> **Your instructions**: Give the records back exactly as written, but without the images.

Stored items:
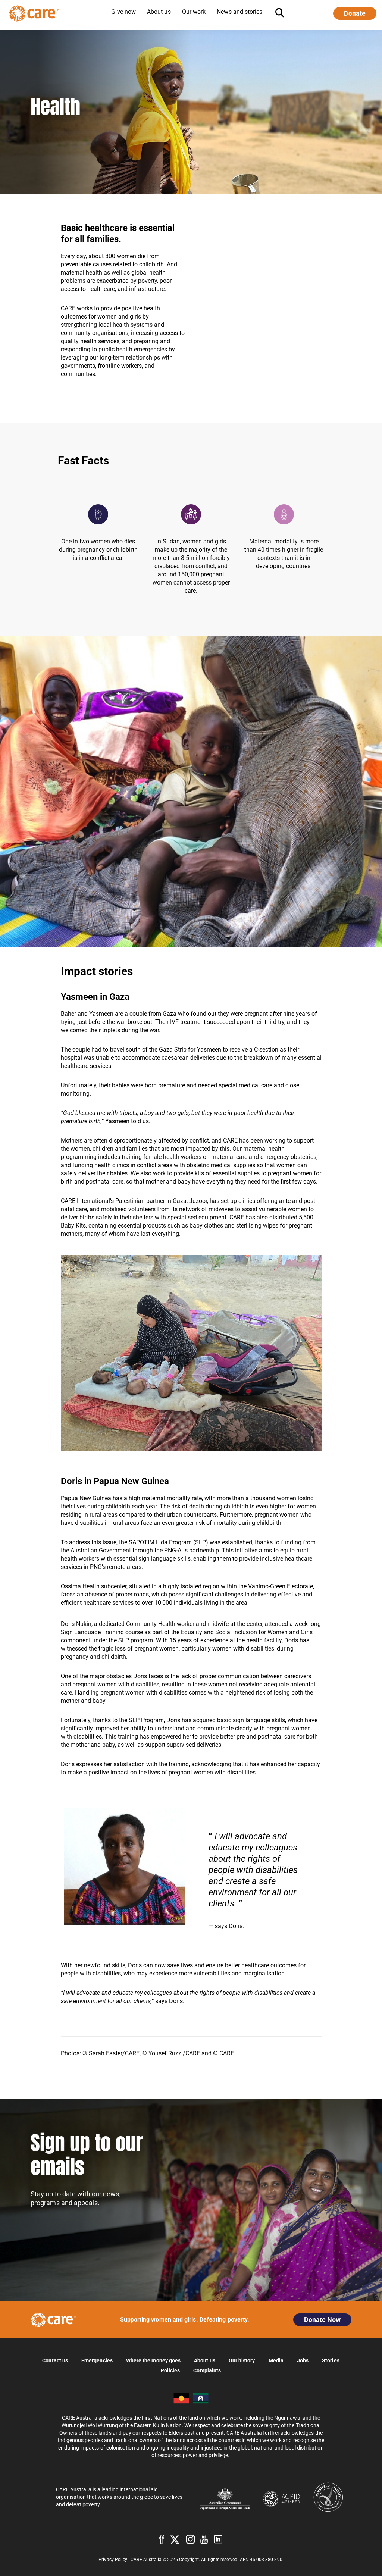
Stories (330, 2360)
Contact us (55, 2360)
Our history (242, 2360)
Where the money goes (153, 2360)
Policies (170, 2370)
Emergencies (97, 2360)
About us (204, 2360)
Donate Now (322, 2319)
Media (276, 2360)
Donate (355, 13)
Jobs (303, 2360)
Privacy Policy (112, 2559)
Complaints (207, 2370)
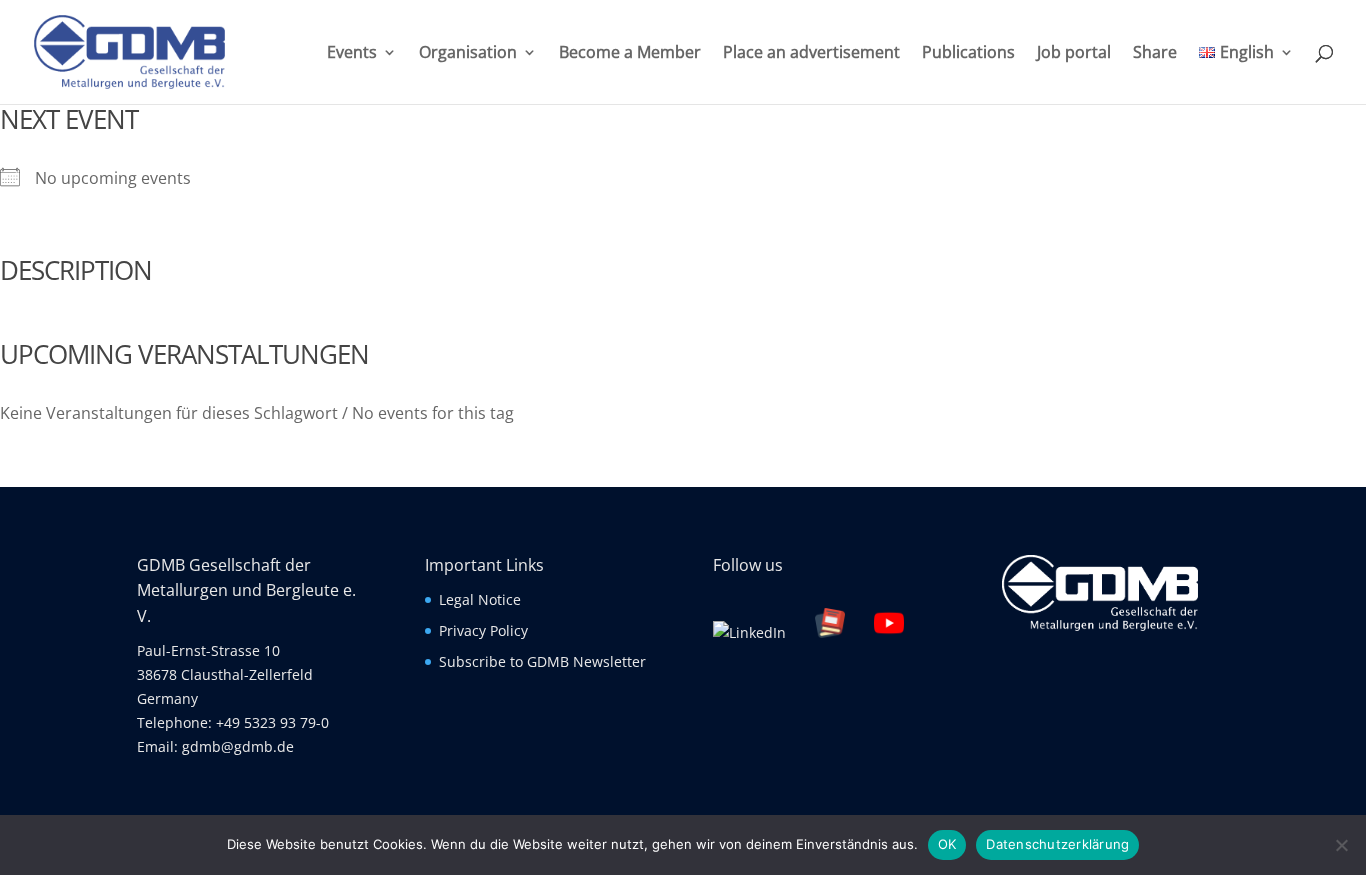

> **Problem solution**:
Stories (330, 2360)
Contact us (55, 2360)
Our history (242, 2360)
Where the money goes (153, 2360)
Policies (170, 2370)
Emergencies (97, 2360)
About us (204, 2360)
Donate Now (322, 2319)
Media (276, 2360)
Donate (355, 13)
Jobs (303, 2360)
Privacy Policy (112, 2559)
Complaints (207, 2370)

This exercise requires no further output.